Tag Archives: George Farquhar

“The Beaux’ Stratagem” at the National Theatre

A Restoration comedy of love and manners, so steeped in cynicism that its heroes plot to marry for money, George Farquhar’s classic is a snapshot of 18th-century society that brims with life and adventure. Replete with desperate gentlemen, crooked innkeepers and comedy highwaymen, Simon Godwin’s revival feels credible and fresh.

Samuel Barnett and Geoffrey Streatfeild make appealing leads as Aimwell and Archer – the “marksmen” out to hunt rich women. Pippa Bennett-Warner and Susannah Fielding are similarly engaging as their love interests. Fielding carries the part of the miserably married Mrs Sullen well – tricky in a production that seems extravagantly enamoured of her. Mrs Sullen is pivotal, yes, and Fielding embodies her with sense and sensuality, but the production halts, shouting “This is important” so loudly that it becomes patronising.

Jpeg 16. Geoffrey Streatfeild (Archer) and Samuel Barnett (Aimwell)_The Beaux' Stratagem_credit Manuel Harlan
Geoffrey Streatfeild as Archer and Samuel Barnett as Aimwell

There are some great insults in The Beaux’ Strategem: I look forward to being able to use “prostrate engineer”. And Farquhar’s similes are superb, describing marriage as “two carcasses joined unnaturally together”. The cast, along with music, provide nice comic touches, but Godwin blunts the play’s momentum: smaller parts aren’t tamed enough and the initially impressive set by Lizzie Clachan becomes cumbersome.

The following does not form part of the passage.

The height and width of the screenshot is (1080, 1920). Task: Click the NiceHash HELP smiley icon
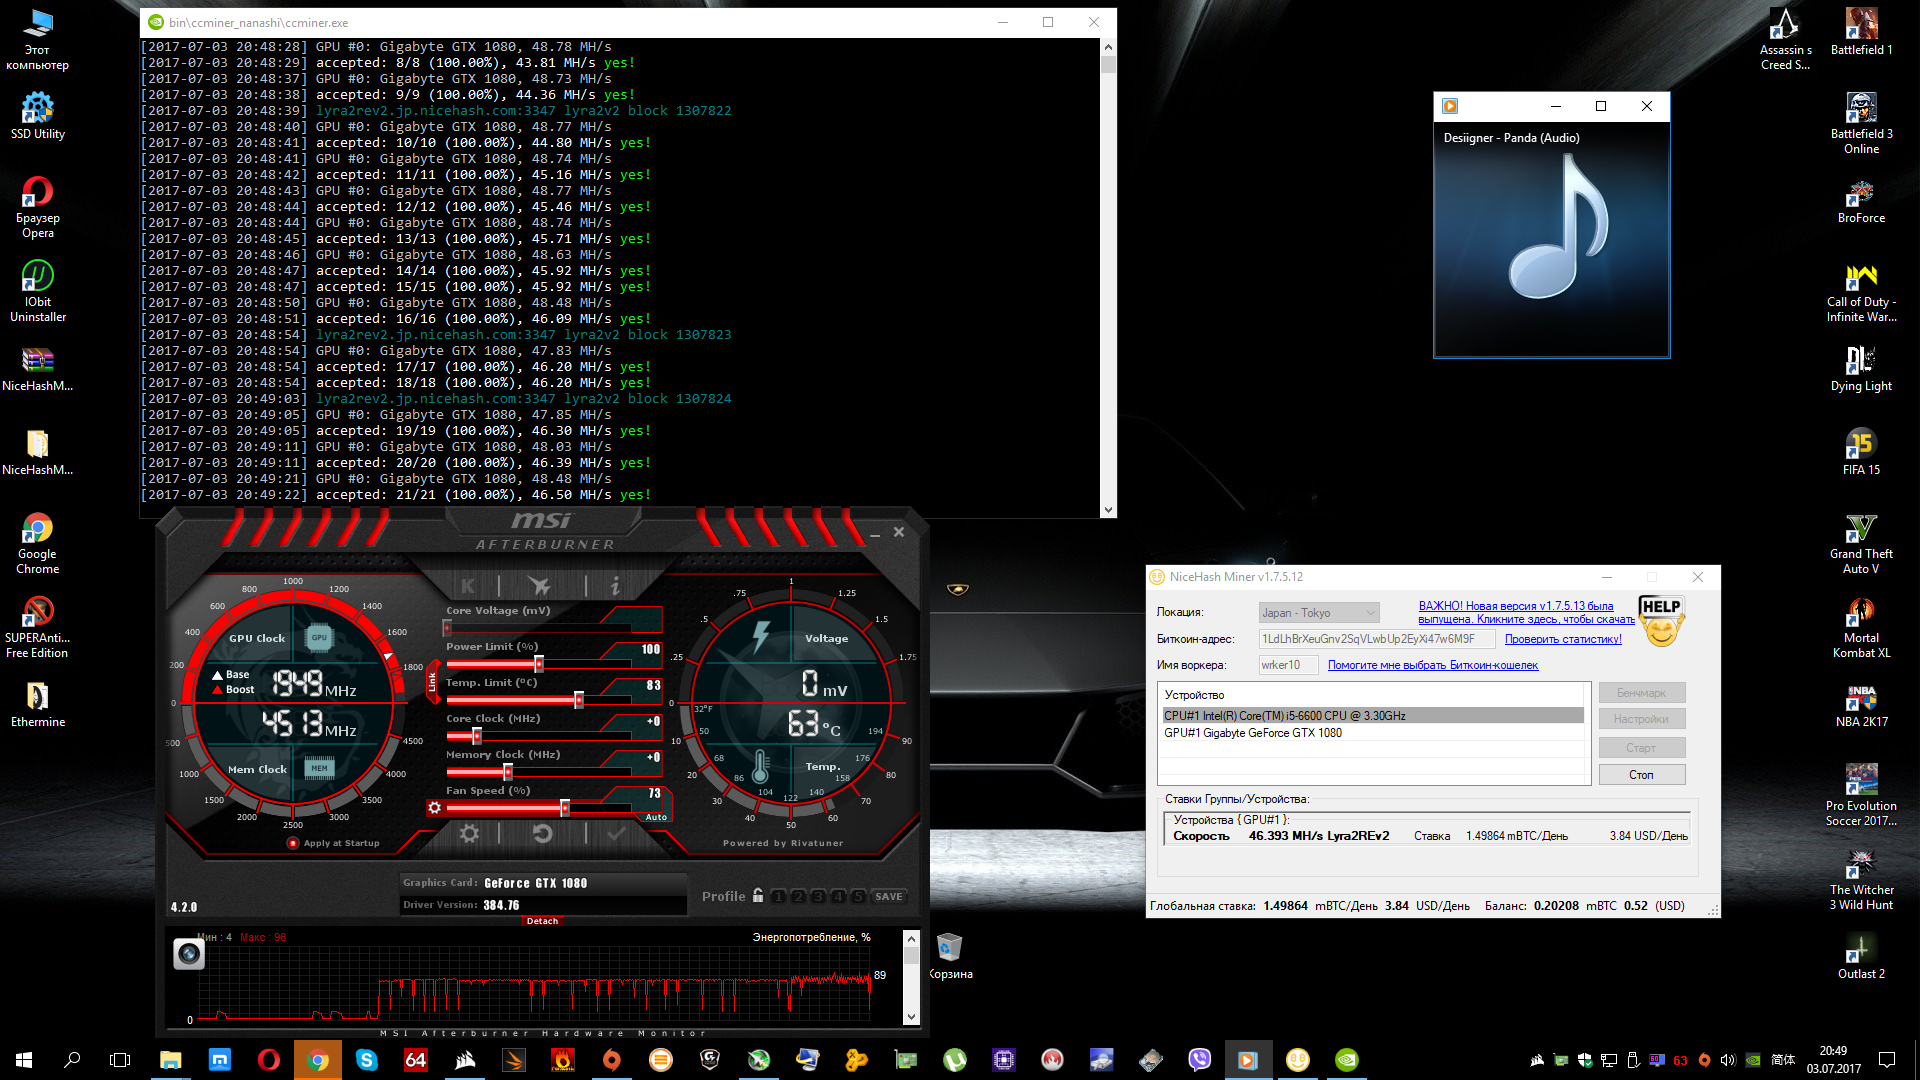click(x=1661, y=621)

There’s a great swashbuckling fight where we see how Archer “fights, loves, and banters, all in a breath” and for a moment the show lifts off. But we’re back to down to earth, with added sentimentality, as our heroes become disarmed by love. Maybe it’s Godwin’s ponderous build-up to these unexpected changes of heart that has slowed things down? If there is a strategy here, it has failed. The whole show feels too… thorough. That should be praise, but a lack of spirit and spontaneity means that the production just isn’t funny enough.